JuliaGaussianProcesses / Stheno.jl

Probabilistic Programming with Gaussian processes in Julia
Other
339 stars 26 forks source link

restrict observations to a specific (sub-) process #176

Open andreaskoher opened 3 years ago

andreaskoher commented 3 years ago

Hey @willtebbutt ,

again a really cool package and sorry for bothering you a lot these days. I am trying to estimate the day of week effect in a time series. For the sake of an example let's assume the data was generated from the process below:

x_₃ = x_₁ = 1. : 365.
x_₂ = zeros(length(x_₃))
x_₂[1:7:end] .= 1 # there is some effect every, say Monday

effect = 1.

f = @gppp let
    f₁ = GP( Matern52Kernel() ∘ ScaleTransform(1/100) )
    f₂ = GP( effect * LinearKernel() )
    f₃ = f₁ + f₂
end

x₁ = GPPPInput(:f₁, x_₁)
x₂ = GPPPInput(:f₂, x_₂)
x  = BlockData(x₁, x₂)

fx = f(x, 1e-3)
y₁, y₂ = split(x, rand(fx))
y₃ = y₁ + y₂
plot(x_₃, y₃)

dayofweekeffect

In order to fit hyper parameters, I have to evaluate logpdf(fx, y₃). This fails of course because it expects observations for the latent process f₂ as well as f₃. Is there some way to restrict observations to f₃ only?

willtebbutt commented 3 years ago

again a really cool package and sorry for bothering you a lot these days

Thanks. It's no bother at all -- I'm keen to be told all of the things that don't work as intended / about anything that's unclear!

Is there some way to restrict observations to f₃ only?

Yes :) If you just replace fx = f(x, 1e-6) with fx = f(x₃), that should do it.

You'll not need the split function anymore, as you're only returning samples from a single process from f.

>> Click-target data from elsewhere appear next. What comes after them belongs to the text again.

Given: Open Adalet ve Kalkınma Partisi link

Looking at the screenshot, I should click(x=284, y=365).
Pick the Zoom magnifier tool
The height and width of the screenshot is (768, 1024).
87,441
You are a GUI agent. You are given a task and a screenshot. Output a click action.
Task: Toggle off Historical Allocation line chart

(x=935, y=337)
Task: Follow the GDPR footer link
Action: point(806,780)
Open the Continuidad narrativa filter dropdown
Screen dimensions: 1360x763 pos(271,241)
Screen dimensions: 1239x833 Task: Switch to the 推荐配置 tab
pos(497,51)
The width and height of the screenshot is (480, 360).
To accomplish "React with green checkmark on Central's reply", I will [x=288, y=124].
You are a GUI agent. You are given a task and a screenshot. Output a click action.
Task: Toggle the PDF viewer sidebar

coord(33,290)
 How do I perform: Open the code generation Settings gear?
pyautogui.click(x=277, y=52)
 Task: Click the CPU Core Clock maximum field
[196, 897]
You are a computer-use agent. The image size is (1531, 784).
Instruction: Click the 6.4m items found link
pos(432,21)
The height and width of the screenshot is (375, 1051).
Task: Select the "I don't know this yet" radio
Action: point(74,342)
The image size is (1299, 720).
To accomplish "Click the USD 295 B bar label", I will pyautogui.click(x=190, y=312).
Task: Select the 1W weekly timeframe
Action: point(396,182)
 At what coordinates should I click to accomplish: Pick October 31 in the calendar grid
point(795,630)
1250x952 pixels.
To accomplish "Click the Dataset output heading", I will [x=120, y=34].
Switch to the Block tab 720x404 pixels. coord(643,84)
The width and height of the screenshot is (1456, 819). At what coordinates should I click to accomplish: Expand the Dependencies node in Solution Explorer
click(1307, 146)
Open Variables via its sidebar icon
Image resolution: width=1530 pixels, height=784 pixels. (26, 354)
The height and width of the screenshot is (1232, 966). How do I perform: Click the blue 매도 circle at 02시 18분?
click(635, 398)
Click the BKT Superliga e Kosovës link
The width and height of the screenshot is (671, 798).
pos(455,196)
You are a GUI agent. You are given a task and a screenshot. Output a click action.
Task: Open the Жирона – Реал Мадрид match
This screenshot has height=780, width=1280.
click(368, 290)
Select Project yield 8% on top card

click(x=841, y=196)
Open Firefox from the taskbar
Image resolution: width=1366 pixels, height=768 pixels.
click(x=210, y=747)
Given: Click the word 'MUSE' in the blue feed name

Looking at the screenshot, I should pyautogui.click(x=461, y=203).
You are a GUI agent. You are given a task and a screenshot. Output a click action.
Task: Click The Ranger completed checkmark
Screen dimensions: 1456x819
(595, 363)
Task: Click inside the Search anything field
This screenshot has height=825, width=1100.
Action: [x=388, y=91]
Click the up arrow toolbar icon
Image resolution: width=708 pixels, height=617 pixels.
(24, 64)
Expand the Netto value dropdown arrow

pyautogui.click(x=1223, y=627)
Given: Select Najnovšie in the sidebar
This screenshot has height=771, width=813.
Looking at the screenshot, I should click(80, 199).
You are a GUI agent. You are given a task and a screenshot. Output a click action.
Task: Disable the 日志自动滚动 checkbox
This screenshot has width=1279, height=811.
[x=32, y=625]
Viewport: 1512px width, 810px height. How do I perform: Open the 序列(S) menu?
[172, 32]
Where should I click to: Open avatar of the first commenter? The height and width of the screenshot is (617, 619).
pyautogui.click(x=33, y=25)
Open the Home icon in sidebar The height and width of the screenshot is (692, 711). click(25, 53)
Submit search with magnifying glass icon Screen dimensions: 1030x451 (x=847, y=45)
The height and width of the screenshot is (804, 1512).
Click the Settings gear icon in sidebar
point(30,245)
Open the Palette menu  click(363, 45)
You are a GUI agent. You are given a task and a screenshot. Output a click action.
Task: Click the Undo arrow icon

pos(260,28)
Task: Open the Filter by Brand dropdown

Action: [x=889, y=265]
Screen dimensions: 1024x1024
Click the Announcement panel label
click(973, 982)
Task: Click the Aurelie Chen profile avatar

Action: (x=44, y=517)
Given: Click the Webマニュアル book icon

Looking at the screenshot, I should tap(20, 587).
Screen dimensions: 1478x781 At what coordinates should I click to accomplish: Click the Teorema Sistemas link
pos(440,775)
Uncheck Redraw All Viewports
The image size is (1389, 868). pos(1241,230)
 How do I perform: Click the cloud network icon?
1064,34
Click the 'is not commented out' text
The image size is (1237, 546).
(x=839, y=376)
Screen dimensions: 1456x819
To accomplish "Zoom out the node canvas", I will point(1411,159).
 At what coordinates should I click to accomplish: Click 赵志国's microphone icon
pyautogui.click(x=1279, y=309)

Soy = rand(fx) should be fine.

The over-arching point here is that both GPPPInputs and BlockData are acceptable input vectors for a GPPP. a GPPPInput will just get you points in a single process from f, whereas a BlockData lets you get multiple processes at once.

Would I be correct in assuming that it would be helpful if I clarified this in the example / docs?

andreaskoher commented 3 years ago

Many thanks for the quick response! and sorry for the badly explained example (I updated it slightly, especially ConstantKernel -> LinearKernel). I also think the docs are good and I feel that I understood GPPPInput and BlockData, but lets see :)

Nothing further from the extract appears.